I tried to stay with the light-touring theme, and my search led me to the Suzuki Boulevard C50T. Say what, you ask? Bear with me. The bag space on the C50T isn’t really greater than on the NM4, it’s just split into two places instead of four and so has more utility, and the big windshield provides almost as much protection as the fairing on the Honda. Suzuki enjoys a slight edge in engine displacement over the C50T with a total of 805 cc, but is priced quite a bit lower at $9,399 and the look of the bikes are just too different. I mean like chalk-and-cheese different, and liable to appeal to two very dissimilar buyers.

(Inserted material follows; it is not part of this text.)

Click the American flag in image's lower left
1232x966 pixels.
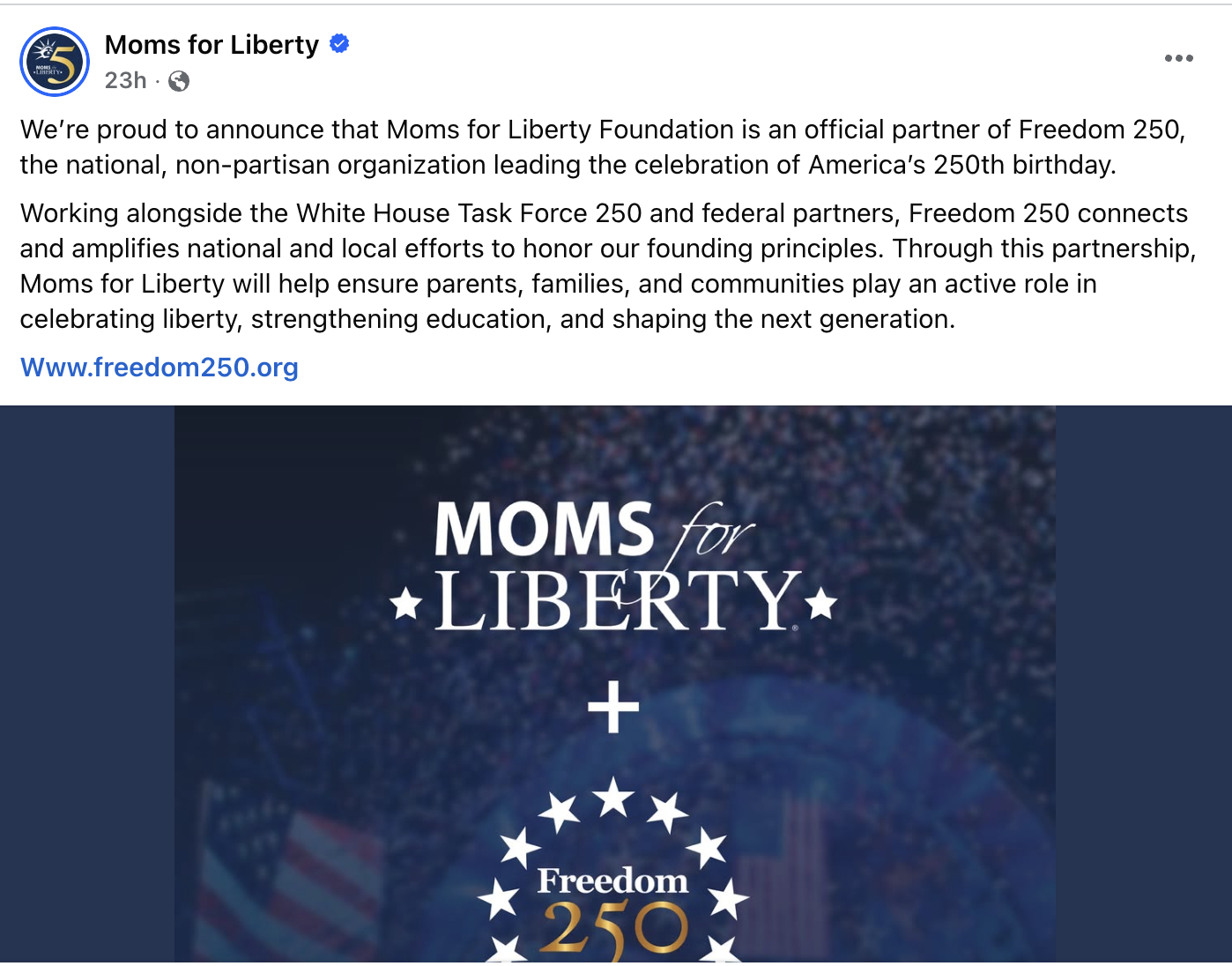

My last choice is also a stretch, and before any of you Honda-forum fanbois get all worked up, I am not the one who slapped the scootercycle label on this ride. Behold, Piaggio’s MP3 500 Business ABS. This one worked for me for a number of reasons. First, it seems to have a similar alien-versus-predator look about it with some similar design threads. Secondly, the delta-config-trike setup of the MP3 may well appeal to someone who never considered riding before because reasons, which puts it in the same potential new riders look-at-me platform.
The MP3 surrenders a few cubes at 493 cc, but it manages to push out 39.6 horsepower and 33.6 pound-feet of torque versus 44 ponies and 41 pounds from the NM4. See? Not really as far off as all that, are they? The MP3 doubles down in the drivetrain with an automatic, continuously-variable transmission (CVT) that offers twist-and-forget operation similar to the automatic-shift mode with Honda’s DTC tranny.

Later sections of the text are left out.